Os hospitais não precisam ser estruturas de luxo. Mas têm de ser acolhedores e confortáveis. Não podem ser lugares que lembrem sofrimento. Devem ser funcionais, oferecendo o máximo da modernidade e organizados de maneira a poderem ser continuamente atualizados, ou mesmo de poderem se adaptar e a responder rapidamente a situações graves, como esta da pandemia e a outros desastres naturais e não naturais. Um bloco destinado a alta complexidade e outro, de baixo custo, quase residencial, para menor complexidade. No seu interno, além de capela e restaurante, também serem colocadas bibliotecas, salas de ginástica, pequenos negócios e áreas comuns de convivência. Tudo isto com uma decoração que lembre tudo, menos o clássico hospital no modelo antigo.
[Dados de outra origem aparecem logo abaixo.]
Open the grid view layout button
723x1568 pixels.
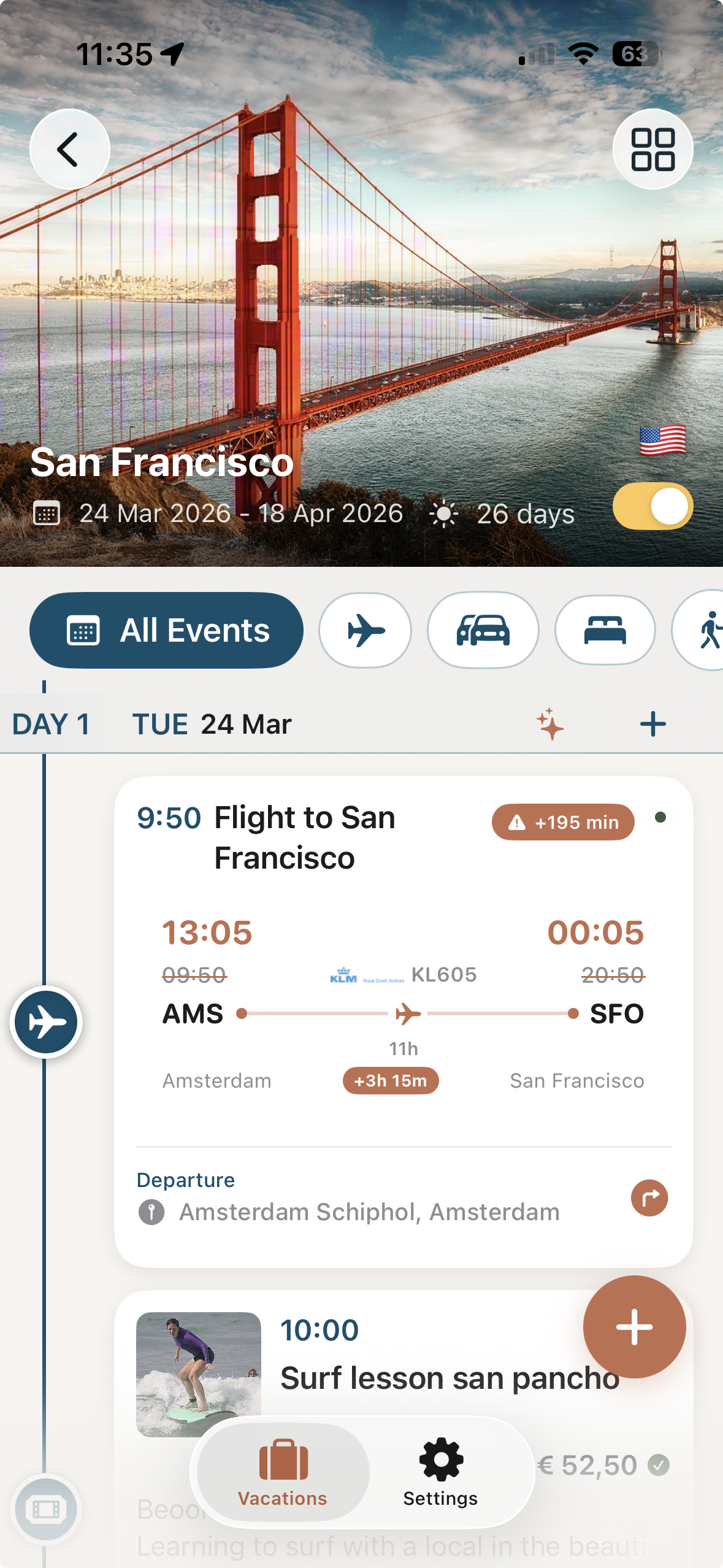(652, 149)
Contudo, não basta mudar apenas a estrutura. Não bastam algoritmos de inteligência artificial reduzindo os erros diagnósticos e integrando a informação de maneira inteligente, ou cirurgias robóticas cada vez menos invasivas e sofisticadas. É necessário mudar a mentalidade. Ao final, será o hospital a se adequar ao doente e não o doente ao hospital. E este será, antes de tudo, um ambiente de humanidade e de acolhimento.
Cicero Urban, médico mastologista, é professor de Bioética e de Metodologia Científica e vice-presidente do Instituto Ciência e Fé, em Curitiba.